What needs to be done: An exact reprint of the whole listing is what the answer must contain.

Records shown:
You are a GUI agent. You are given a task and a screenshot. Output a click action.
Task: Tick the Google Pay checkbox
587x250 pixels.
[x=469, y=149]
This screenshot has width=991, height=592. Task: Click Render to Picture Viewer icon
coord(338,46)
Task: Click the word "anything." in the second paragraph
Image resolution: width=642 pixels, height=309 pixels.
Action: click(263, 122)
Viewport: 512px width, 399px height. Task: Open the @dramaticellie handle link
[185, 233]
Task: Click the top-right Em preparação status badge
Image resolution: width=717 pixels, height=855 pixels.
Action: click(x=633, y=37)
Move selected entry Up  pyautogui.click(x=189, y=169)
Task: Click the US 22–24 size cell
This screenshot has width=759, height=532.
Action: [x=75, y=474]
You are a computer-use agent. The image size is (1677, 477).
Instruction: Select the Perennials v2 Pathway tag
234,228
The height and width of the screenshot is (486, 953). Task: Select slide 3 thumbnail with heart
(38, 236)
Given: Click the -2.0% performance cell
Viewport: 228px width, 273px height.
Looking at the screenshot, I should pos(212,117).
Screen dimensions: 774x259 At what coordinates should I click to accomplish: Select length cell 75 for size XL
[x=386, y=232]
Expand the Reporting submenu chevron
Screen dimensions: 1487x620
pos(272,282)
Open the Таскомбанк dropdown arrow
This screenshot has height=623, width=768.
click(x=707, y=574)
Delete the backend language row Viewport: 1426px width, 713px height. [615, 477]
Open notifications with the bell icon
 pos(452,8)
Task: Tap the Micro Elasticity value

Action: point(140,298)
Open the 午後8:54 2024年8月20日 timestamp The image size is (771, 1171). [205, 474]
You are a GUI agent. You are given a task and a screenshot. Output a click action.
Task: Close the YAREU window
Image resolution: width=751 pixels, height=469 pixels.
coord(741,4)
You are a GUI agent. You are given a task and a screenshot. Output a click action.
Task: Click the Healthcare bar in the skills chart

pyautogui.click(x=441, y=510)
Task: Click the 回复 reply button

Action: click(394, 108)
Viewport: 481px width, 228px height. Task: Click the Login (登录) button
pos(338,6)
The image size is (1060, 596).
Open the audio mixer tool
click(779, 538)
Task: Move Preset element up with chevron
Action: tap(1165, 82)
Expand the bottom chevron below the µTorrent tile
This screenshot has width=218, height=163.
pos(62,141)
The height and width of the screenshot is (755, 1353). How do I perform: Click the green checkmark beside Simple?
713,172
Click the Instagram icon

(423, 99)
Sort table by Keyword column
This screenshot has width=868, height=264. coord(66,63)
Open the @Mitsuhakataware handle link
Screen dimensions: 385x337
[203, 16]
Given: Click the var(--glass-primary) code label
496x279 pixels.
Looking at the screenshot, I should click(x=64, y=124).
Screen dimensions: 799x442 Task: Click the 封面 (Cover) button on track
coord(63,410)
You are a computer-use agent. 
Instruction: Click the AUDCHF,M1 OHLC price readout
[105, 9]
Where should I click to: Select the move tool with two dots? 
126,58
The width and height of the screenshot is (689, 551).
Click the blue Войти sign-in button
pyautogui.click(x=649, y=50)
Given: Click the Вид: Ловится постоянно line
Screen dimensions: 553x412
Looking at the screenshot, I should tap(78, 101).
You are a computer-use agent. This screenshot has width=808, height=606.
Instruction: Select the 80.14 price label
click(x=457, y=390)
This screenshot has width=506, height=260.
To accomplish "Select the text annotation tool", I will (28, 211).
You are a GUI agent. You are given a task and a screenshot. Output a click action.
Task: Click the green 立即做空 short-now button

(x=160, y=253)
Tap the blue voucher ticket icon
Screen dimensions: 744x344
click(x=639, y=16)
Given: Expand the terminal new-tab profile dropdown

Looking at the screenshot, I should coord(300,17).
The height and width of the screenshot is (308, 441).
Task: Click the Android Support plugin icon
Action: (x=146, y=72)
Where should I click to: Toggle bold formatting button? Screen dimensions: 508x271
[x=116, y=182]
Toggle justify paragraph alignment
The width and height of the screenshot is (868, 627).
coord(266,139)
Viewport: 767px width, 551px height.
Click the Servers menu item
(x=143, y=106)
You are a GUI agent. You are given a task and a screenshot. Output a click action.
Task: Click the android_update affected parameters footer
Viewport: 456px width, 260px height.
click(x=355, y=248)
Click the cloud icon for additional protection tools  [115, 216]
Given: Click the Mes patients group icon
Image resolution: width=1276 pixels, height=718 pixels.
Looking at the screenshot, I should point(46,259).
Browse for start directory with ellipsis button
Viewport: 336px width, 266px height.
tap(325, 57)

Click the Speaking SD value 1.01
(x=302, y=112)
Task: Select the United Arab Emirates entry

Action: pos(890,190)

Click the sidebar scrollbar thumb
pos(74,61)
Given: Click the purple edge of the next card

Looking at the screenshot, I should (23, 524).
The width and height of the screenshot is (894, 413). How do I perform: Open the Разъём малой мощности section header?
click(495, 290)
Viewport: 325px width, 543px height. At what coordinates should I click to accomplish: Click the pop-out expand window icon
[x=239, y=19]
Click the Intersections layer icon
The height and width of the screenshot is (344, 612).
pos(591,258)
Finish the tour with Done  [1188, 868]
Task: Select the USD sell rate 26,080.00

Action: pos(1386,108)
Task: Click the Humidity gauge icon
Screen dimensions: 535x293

Response:
You are a GUI agent. You are given a task and a screenshot. Output a click action.
Task: Tick the Google Pay checkbox
587x250 pixels.
[x=469, y=149]
This screenshot has width=991, height=592. Task: Click Render to Picture Viewer icon
coord(338,46)
Task: Click the word "anything." in the second paragraph
Image resolution: width=642 pixels, height=309 pixels.
Action: click(263, 122)
Viewport: 512px width, 399px height. Task: Open the @dramaticellie handle link
[185, 233]
Task: Click the top-right Em preparação status badge
Image resolution: width=717 pixels, height=855 pixels.
Action: click(x=633, y=37)
Move selected entry Up  pyautogui.click(x=189, y=169)
Task: Click the US 22–24 size cell
This screenshot has width=759, height=532.
Action: [x=75, y=474]
You are a computer-use agent. The image size is (1677, 477).
Instruction: Select the Perennials v2 Pathway tag
234,228
The height and width of the screenshot is (486, 953). Task: Select slide 3 thumbnail with heart
(38, 236)
Given: Click the -2.0% performance cell
Viewport: 228px width, 273px height.
Looking at the screenshot, I should pos(212,117).
Screen dimensions: 774x259 At what coordinates should I click to accomplish: Select length cell 75 for size XL
[x=386, y=232]
Expand the Reporting submenu chevron
Screen dimensions: 1487x620
pos(272,282)
Open the Таскомбанк dropdown arrow
This screenshot has height=623, width=768.
click(x=707, y=574)
Delete the backend language row Viewport: 1426px width, 713px height. [615, 477]
Open notifications with the bell icon
 pos(452,8)
Task: Tap the Micro Elasticity value

Action: point(140,298)
Open the 午後8:54 2024年8月20日 timestamp The image size is (771, 1171). [205, 474]
You are a GUI agent. You are given a task and a screenshot. Output a click action.
Task: Close the YAREU window
Image resolution: width=751 pixels, height=469 pixels.
coord(741,4)
You are a GUI agent. You are given a task and a screenshot. Output a click action.
Task: Click the Healthcare bar in the skills chart

pyautogui.click(x=441, y=510)
Task: Click the 回复 reply button

Action: click(394, 108)
Viewport: 481px width, 228px height. Task: Click the Login (登录) button
pos(338,6)
The image size is (1060, 596).
Open the audio mixer tool
click(779, 538)
Task: Move Preset element up with chevron
Action: tap(1165, 82)
Expand the bottom chevron below the µTorrent tile
This screenshot has width=218, height=163.
pos(62,141)
The height and width of the screenshot is (755, 1353). How do I perform: Click the green checkmark beside Simple?
713,172
Click the Instagram icon

(423, 99)
Sort table by Keyword column
This screenshot has width=868, height=264. coord(66,63)
Open the @Mitsuhakataware handle link
Screen dimensions: 385x337
[203, 16]
Given: Click the var(--glass-primary) code label
496x279 pixels.
Looking at the screenshot, I should click(x=64, y=124).
Screen dimensions: 799x442 Task: Click the 封面 (Cover) button on track
coord(63,410)
You are a computer-use agent. 
Instruction: Click the AUDCHF,M1 OHLC price readout
[105, 9]
Where should I click to: Select the move tool with two dots? 
126,58
The width and height of the screenshot is (689, 551).
Click the blue Войти sign-in button
pyautogui.click(x=649, y=50)
Given: Click the Вид: Ловится постоянно line
Screen dimensions: 553x412
Looking at the screenshot, I should tap(78, 101).
You are a computer-use agent. This screenshot has width=808, height=606.
Instruction: Select the 80.14 price label
click(x=457, y=390)
This screenshot has width=506, height=260.
To accomplish "Select the text annotation tool", I will (28, 211).
You are a GUI agent. You are given a task and a screenshot. Output a click action.
Task: Click the green 立即做空 short-now button

(x=160, y=253)
Tap the blue voucher ticket icon
Screen dimensions: 744x344
click(x=639, y=16)
Given: Expand the terminal new-tab profile dropdown

Looking at the screenshot, I should coord(300,17).
The height and width of the screenshot is (308, 441).
Task: Click the Android Support plugin icon
Action: (x=146, y=72)
Where should I click to: Toggle bold formatting button? Screen dimensions: 508x271
[x=116, y=182]
Toggle justify paragraph alignment
The width and height of the screenshot is (868, 627).
coord(266,139)
Viewport: 767px width, 551px height.
Click the Servers menu item
(x=143, y=106)
You are a GUI agent. You are given a task and a screenshot. Output a click action.
Task: Click the android_update affected parameters footer
Viewport: 456px width, 260px height.
click(x=355, y=248)
Click the cloud icon for additional protection tools  [115, 216]
Given: Click the Mes patients group icon
Image resolution: width=1276 pixels, height=718 pixels.
Looking at the screenshot, I should point(46,259).
Browse for start directory with ellipsis button
Viewport: 336px width, 266px height.
tap(325, 57)

Click the Speaking SD value 1.01
(x=302, y=112)
Task: Select the United Arab Emirates entry

Action: pos(890,190)

Click the sidebar scrollbar thumb
pos(74,61)
Given: Click the purple edge of the next card

Looking at the screenshot, I should (23, 524).
The width and height of the screenshot is (894, 413). How do I perform: Open the Разъём малой мощности section header?
click(495, 290)
Viewport: 325px width, 543px height. At what coordinates should I click to accomplish: Click the pop-out expand window icon
[x=239, y=19]
Click the Intersections layer icon
The height and width of the screenshot is (344, 612).
pos(591,258)
Finish the tour with Done  [1188, 868]
Task: Select the USD sell rate 26,080.00

Action: pos(1386,108)
Task: Click the Humidity gauge icon
Screen dimensions: 535x293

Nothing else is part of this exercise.